Digital Ocean

With the ever-increasing interest in SONAR system applications for the detection, monitoring and classification of acoustic targets and the communication with nearby participants, a plethora of different scenarios and configurations have to be considered. Manually testing these setups by deploying them in real ocean-, port- or water-tank environments can be both cost- and time intensive. As a result of this, the slow feedback loops can slow down the development of algorithms and approaches for modern SONAR systems. By building a "digital twin" of the water column and its common inhabiting acoustic targets, rapid feedback and therefore faster development and research on SONAR applications is made possible.

This demo presents such a simulated ocean environment ("digital ocean") for SONAR applications, encompassing multiple simulated acoustic targets such as ships, walls, mammals, and bubbles. Each target is placed inside a 3D environment, each having its own trajectory and frequency response to model backscatter behavior for reflections of acoustic waves. Furthermore, each target can also act as an active sound source, emitting acoustic signals from its own location. These targets are initialized with respect to the specified parameters of the digital ocean configuration in the initialization phase. Further targets can be dynamically added during runtime.

User interface of the environment simulation.

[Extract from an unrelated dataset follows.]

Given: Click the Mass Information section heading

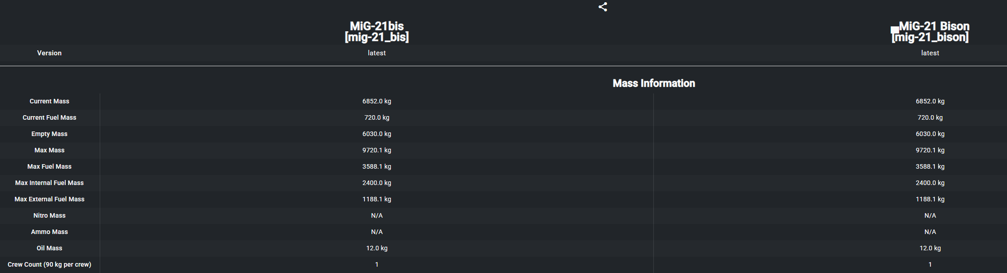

Dynamic environment processes and effects such as the simulation of the ocean surface, environment noise or wind- and water currents are also available. Their properties, such as directions of currents or the strength of the noise, are adjustable in real-time through the GUI or a priori in the digital ocean configuration. Therefore, different environment scenarios can be designed and evaluated.

The SONAR simulation processing for the projector signals happens in the frequency domain as seen below. The transformed signals are propagated through a processing chain, emulating the propagation of acoustic waves through the configured environmental channels.

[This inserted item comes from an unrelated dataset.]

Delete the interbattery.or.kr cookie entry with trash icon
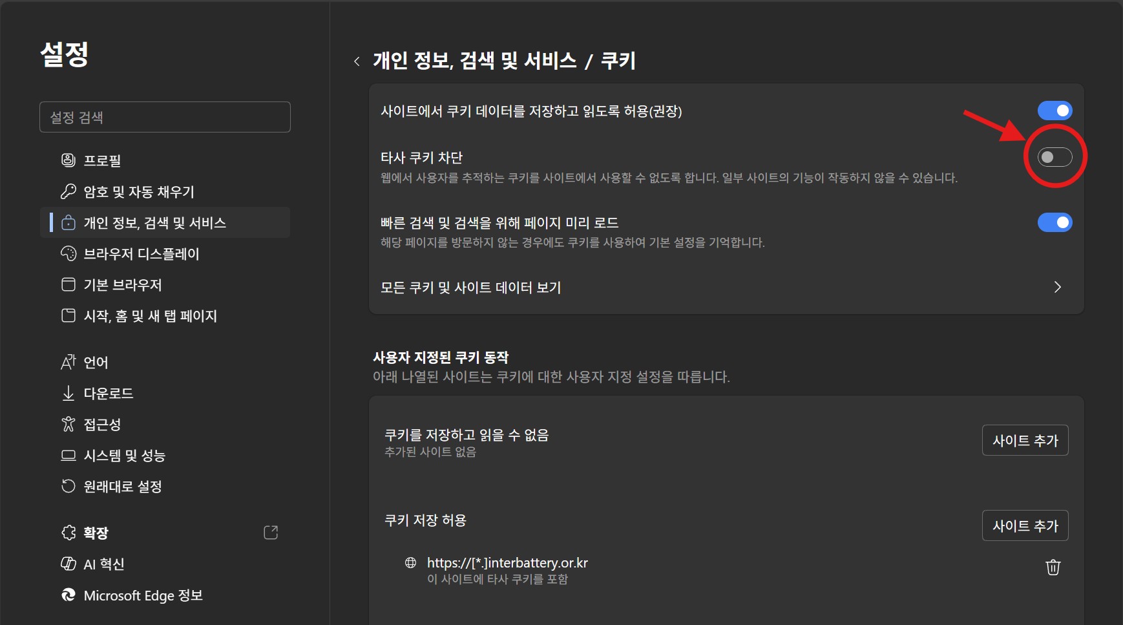This screenshot has height=625, width=1123. click(x=1053, y=567)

System simulation processing chain GUI in KiRAT.

The actual underwater signal processing occurs within the SONAR processing chain shown below. The hydrophone signals may originate from either real hydrophone recordings or simulated environmental signals, as the SONAR processing is decoupled from the simulation process. Consequently, the same processing can be flexibly applied to a simulated environment (running as a second KiRAT instance on another PC) or connected to the hydrophone output during real-world evaluations. The projector transmit sequences are also generated within this chain.

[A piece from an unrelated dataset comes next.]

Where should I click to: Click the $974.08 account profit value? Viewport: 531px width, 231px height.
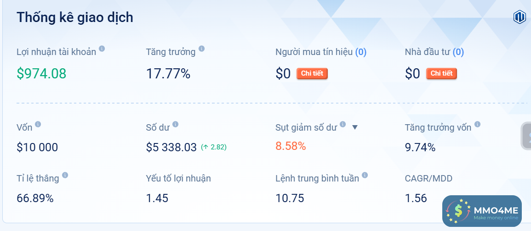41,73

SONAR processing chain GUI in KiRAT.

The hydrophone signals are correlated with the transmit sequences to generate the echogram displayed in the SONAR operator user interface shown below. Both the transmit-side and receive-side beamformer settings can be adjusted here, along with other parameters such as spread control, scaling, and the selection of data to be plotted.

User interface of the SONAR operator.

Due to its adaptability and accurate real-time feedback on the environmental state, this digital ocean also enables autonomous agent–environment interactions for AI training purposes, such as training a reinforcement learning agent. By dynamically responding to changes in SONAR scan parameters, an AI agent can independently explore and infer the environment's dynamics without the need for manual labeling. As a result, it can learn to adapt to its observed environment by adjusting system parameters to achieve a desired objective. For example, in the detection and classification of rising methane gas bubbles in the water column, such an objective could be maximizing the signal-to-noise ratio (SNR) of the bubble targets in the received scans.